BTW - the motivation here is as follows: encode as much logic which is
unambiguous as possible, where that logic does not lead to weakness to
downgrade attack in the absence of significant operator error.
Encoding the "educated guess" into the resolver software minimizes the need
for resolver operator intervention to cases that can't be disambiguated.

Here's a fundamental arithmetic thing: In order for a SEP to be validated,
the DS record has to match all of the Key Tag, the Algorithm, AND the Hash
of the DNSKEY. (NB - both the Key Tag and the Hash depend on the Algorithm.)
So, two DS records with the same Key Tag, but different Algorithms, CANNOT
match the same DNSKEY. (Ditto for same Algorithm/different Key Tags.)

So, the important question is, should the "SHOULD" in RFC 4509 apply:
- Only to DS RRs that (appear to) refer to a single DNSKEY?
- Only to DS RRs which share an Algorithm?
- To all DS RRs without looking at Algorithm or Key Tag?


When there are two different algorithms, given that we (should) treat all
algorithms equally, I'd argue that this is a case where RFC 4509 should NOT
apply, IMHO.
This was the situation that Stephane experienced, FYI, although in his case
the values for Key Tag happened to still match. The separation by Algorithms
would have prevented the "bug" from resulting in "Bogus" / "Unknown" from
being the validation result.

I'd suggest that the most likely scenarios to be seen in production networks
will be DS sets that include both SHA-1 and SHA-256 for the same DNSKEY (and
thus algorithm), and possibly also additional DS record(s) with only SHA-256
on additional DNSKEY(s).

**Required task A:**
In the message about DNSSEC DS records, what must a DS record match for a SEP to be validated?
**Required task B:**
Write the next few sentences of the message about DS records and RFC 4509, picking up after its final sentence.
You won't need the material that follows to complete this work.

**Data records:**

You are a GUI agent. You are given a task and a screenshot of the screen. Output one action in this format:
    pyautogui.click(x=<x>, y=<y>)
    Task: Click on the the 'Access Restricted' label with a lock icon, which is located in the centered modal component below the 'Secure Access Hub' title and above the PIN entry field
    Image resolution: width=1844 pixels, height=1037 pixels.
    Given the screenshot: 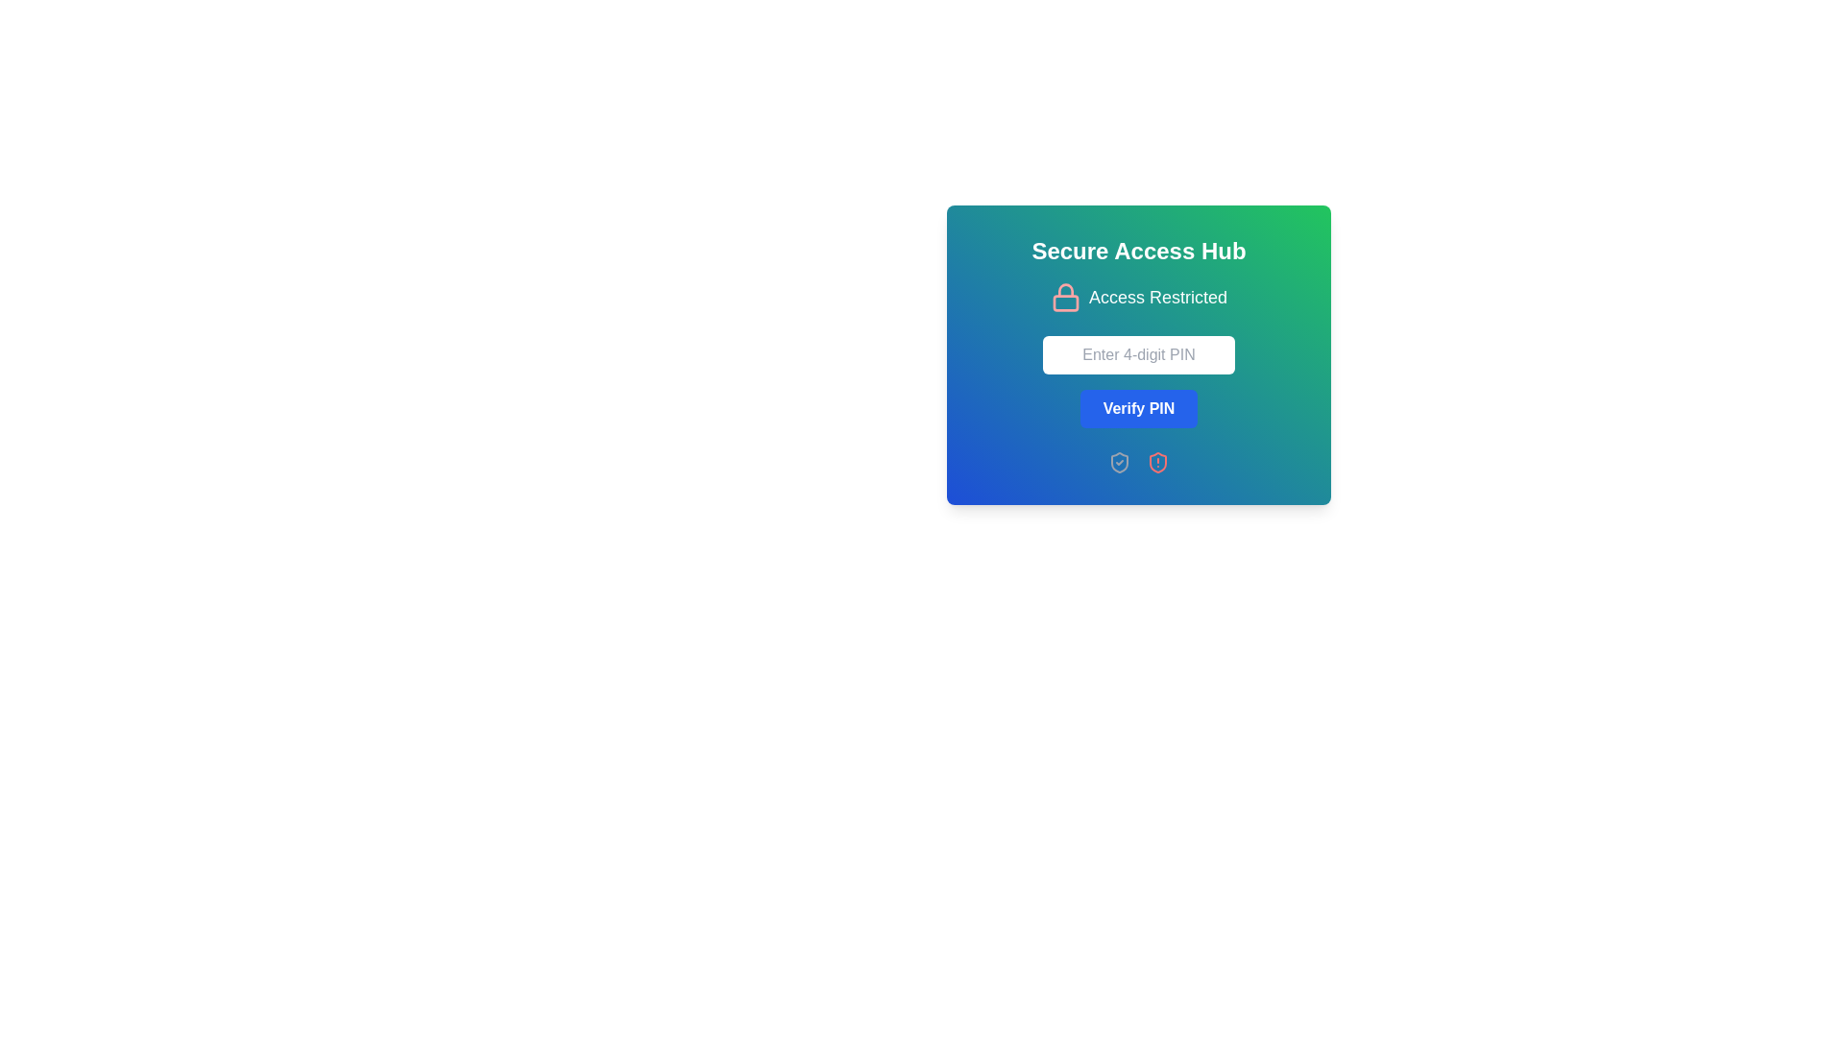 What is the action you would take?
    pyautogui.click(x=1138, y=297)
==
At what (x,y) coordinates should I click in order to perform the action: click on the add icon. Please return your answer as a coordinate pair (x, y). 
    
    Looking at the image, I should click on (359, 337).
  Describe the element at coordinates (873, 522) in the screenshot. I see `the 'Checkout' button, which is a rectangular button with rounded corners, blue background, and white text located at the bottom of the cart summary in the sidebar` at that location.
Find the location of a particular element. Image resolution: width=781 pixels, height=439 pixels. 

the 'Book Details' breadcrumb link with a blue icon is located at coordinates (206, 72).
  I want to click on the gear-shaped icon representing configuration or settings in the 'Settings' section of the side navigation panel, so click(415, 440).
...
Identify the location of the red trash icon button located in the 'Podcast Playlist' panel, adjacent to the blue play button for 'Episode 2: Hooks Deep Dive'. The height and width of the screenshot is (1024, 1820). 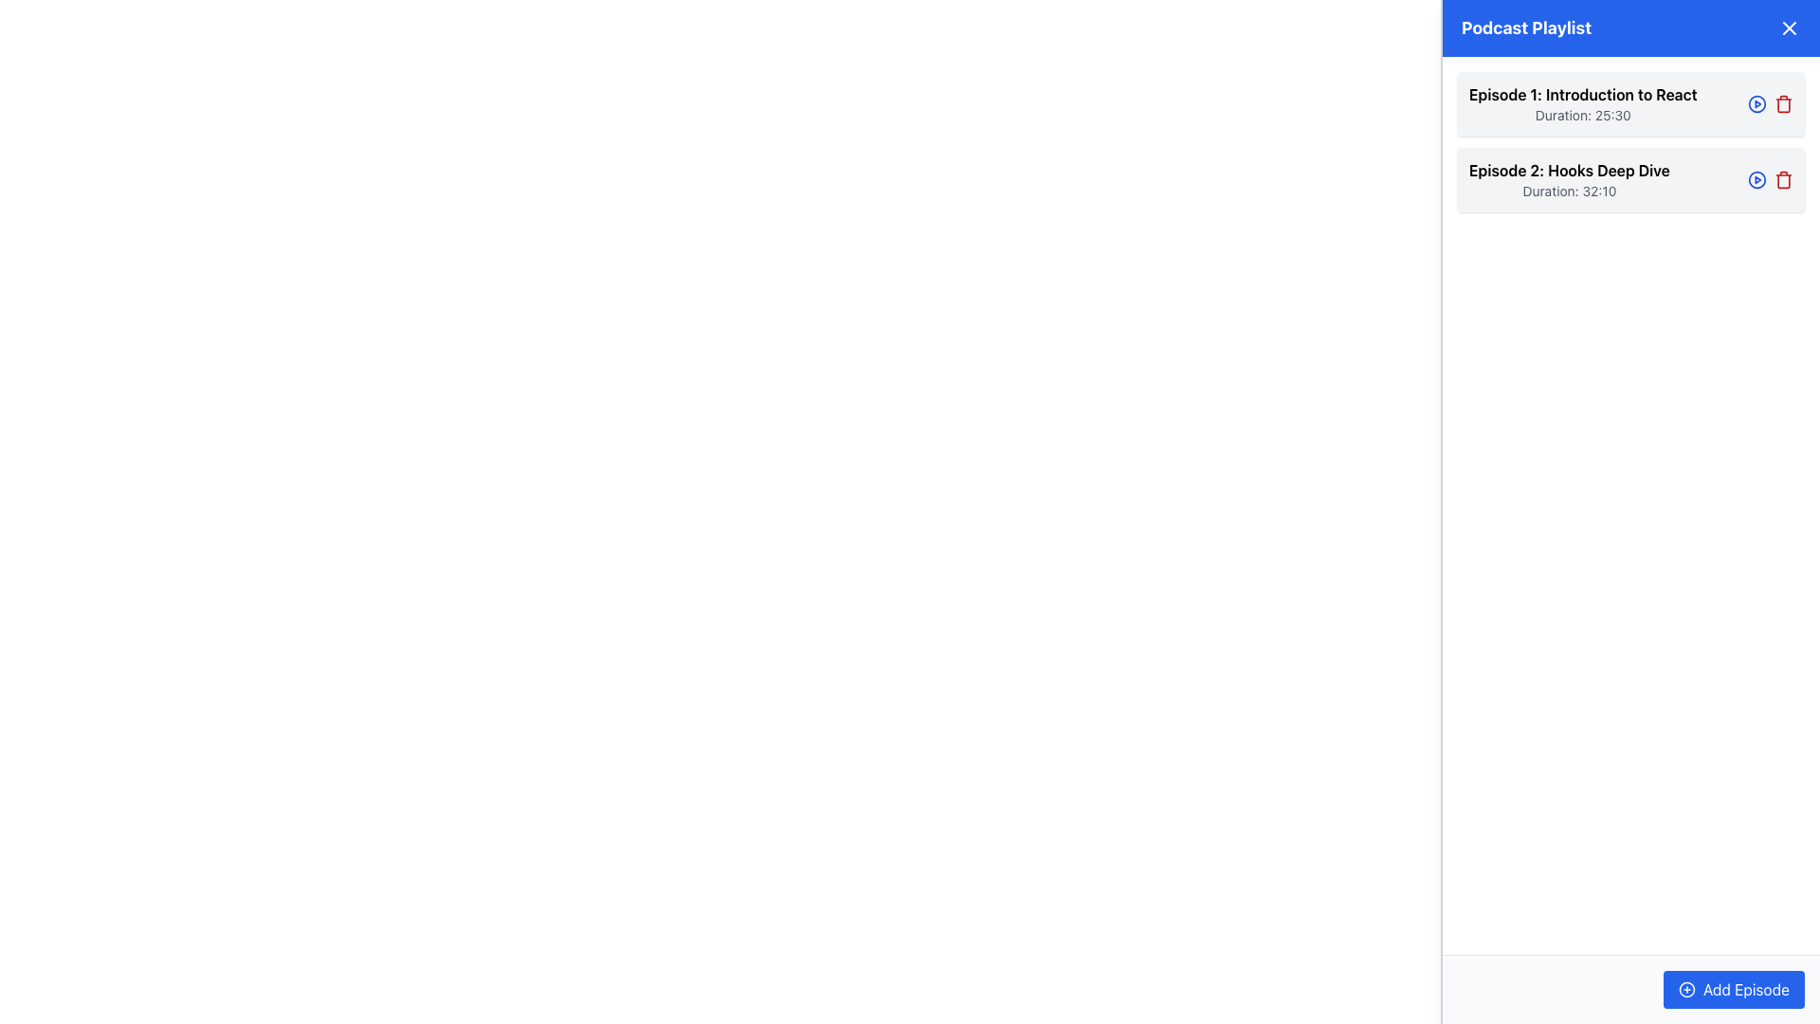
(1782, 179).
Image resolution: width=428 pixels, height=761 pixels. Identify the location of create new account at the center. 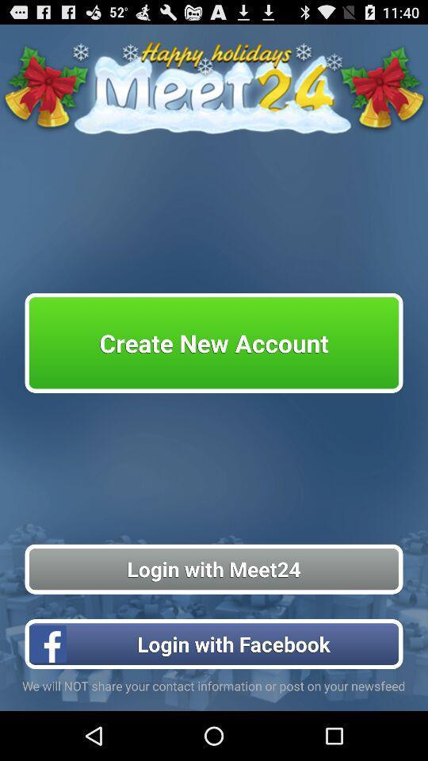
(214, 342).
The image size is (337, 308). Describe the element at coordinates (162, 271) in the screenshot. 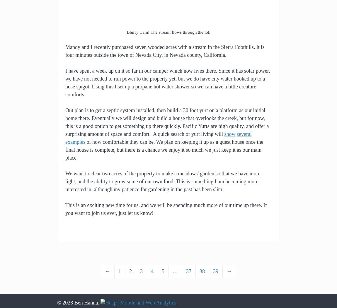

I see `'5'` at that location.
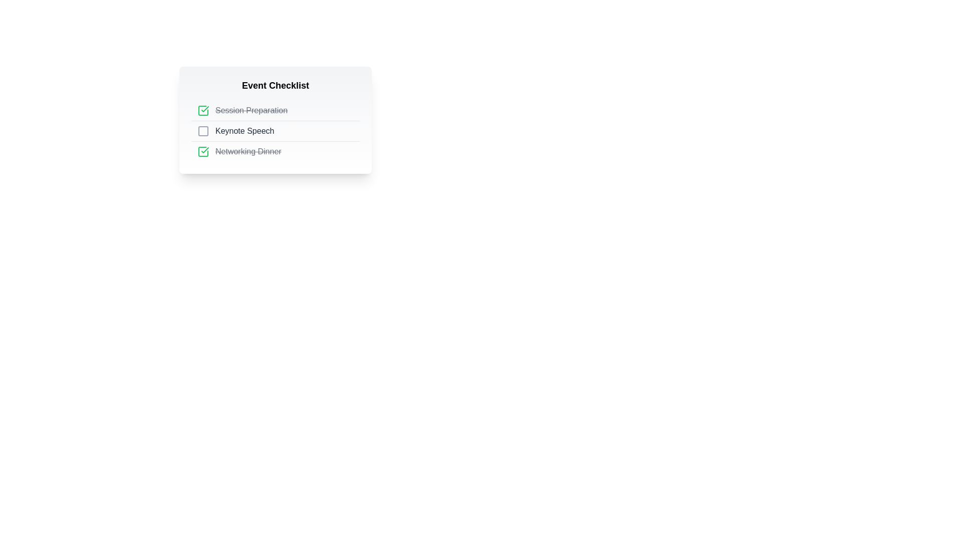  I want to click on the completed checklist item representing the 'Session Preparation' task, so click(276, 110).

**Expected output A:**
The DS record must match the Key Tag, the Algorithm, and the Hash of the DNSKEY.

**Expected output B:**
BTW - the reason for having one DS pair with SHA-1+SHA-256 (for one DNSKEY)
and another DS with SHA-256 ONLY (for a second DNSKEY), is that the
following properties apply:
- the SHA-256-ONLY DS *should* only get "touched" when there is activity on
the corresponding DNSKEY, and what doesn't get "touched" is unlikely to be
"broken". RRSIG validity is orthogonal to "breaking" the content of the
DNSKEY and its relationship to the parent's DS record.
- the DS with both SHA-1 and SHA-256 involves synchronized data, on two DS
records and a DNSKEY record. If the DNSKEY record is updated, and the DS
record for SHA-1 is updated but the DS record for SHA-256 is not, this would
be indistinguishable from a downgrade attack.

When you combine the two bullet points, and you get:
- fat fingers can break a single DNSKEY's validation modulo RFC 4509, but is
much less likely to invalidate both DNSKEYs if both types (SHA-256 only and
SHA-256+SHA-1) are present.

Since the attack vectors do not involve the DS sets directly, the presence
of DS records for a given algorithm that do not include SHA-256, suggests
operator error or deliberate choice, and alongside different algorithms with
SHA-256 (with or without SHA-1), those DS records of SHA-1 only should not
be ignored.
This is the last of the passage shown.